> [EXERCISE DIRECTIONS]
Each line with the string "This" is to be copied from the records below.

Stored records
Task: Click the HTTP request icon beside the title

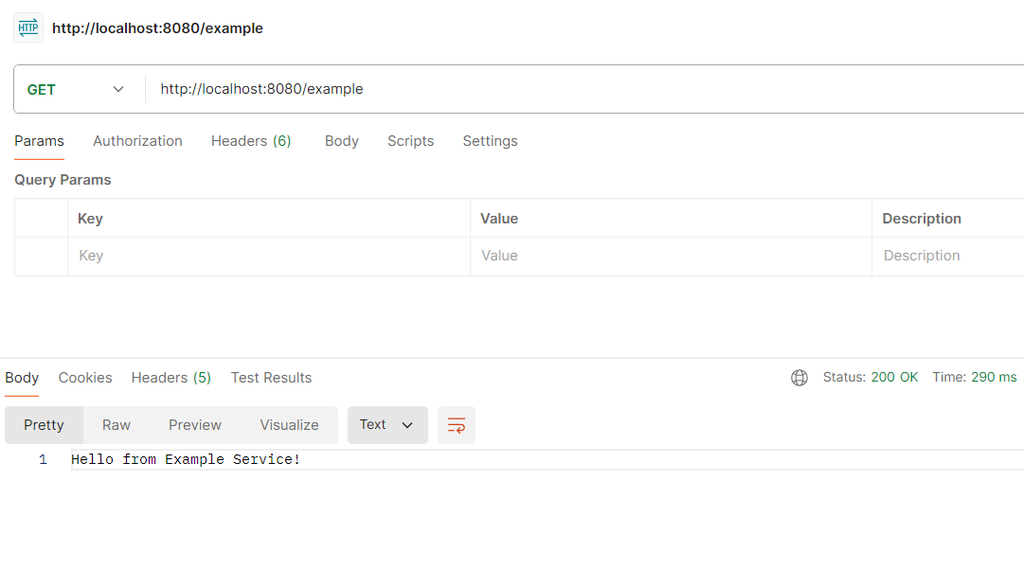Action: point(28,28)
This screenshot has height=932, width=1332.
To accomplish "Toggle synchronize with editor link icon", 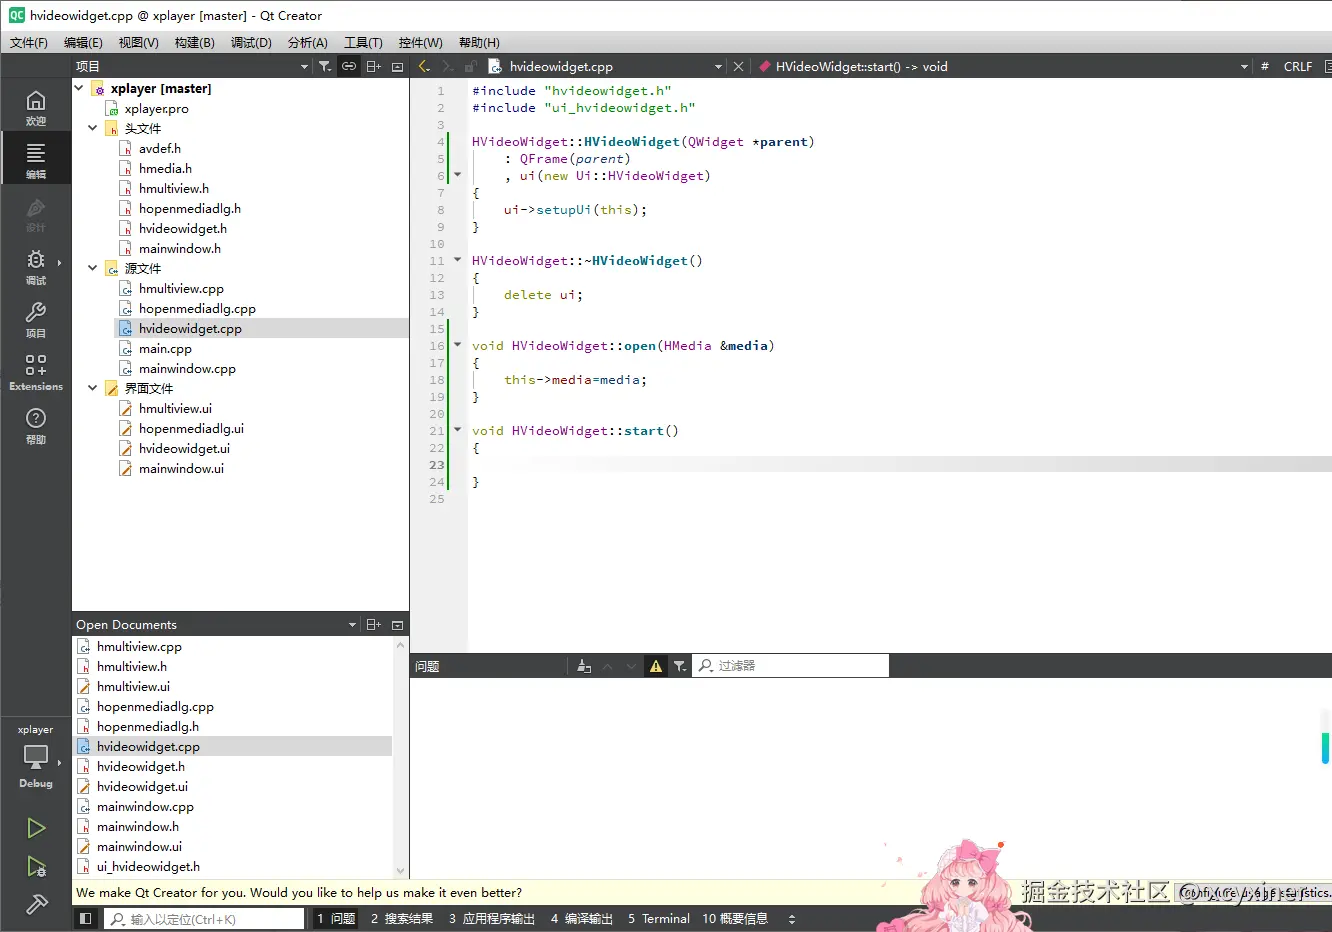I will click(x=349, y=66).
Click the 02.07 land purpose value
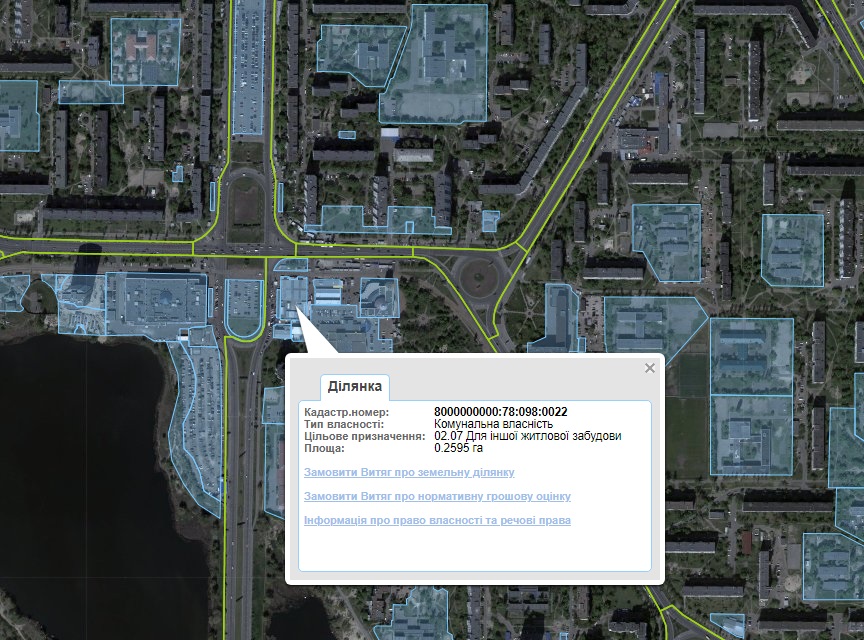The height and width of the screenshot is (640, 864). click(527, 436)
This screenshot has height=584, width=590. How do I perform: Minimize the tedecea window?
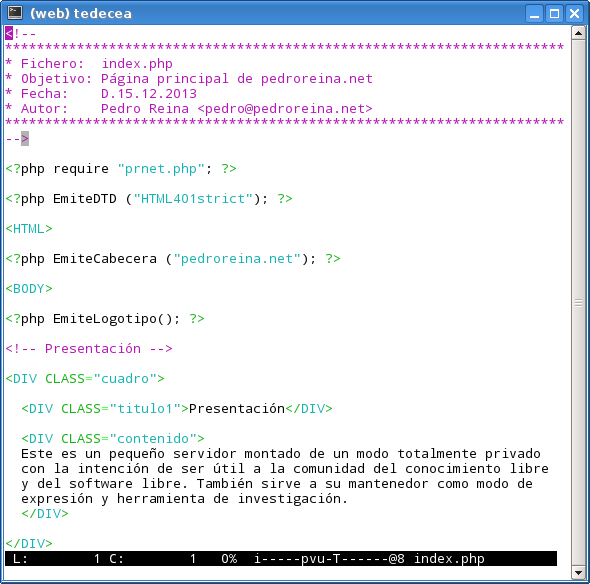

> [WRITTEN RESPONSE]
This screenshot has height=932, width=1332.
This screenshot has height=584, width=590. How do I perform: Minimize the tedecea window?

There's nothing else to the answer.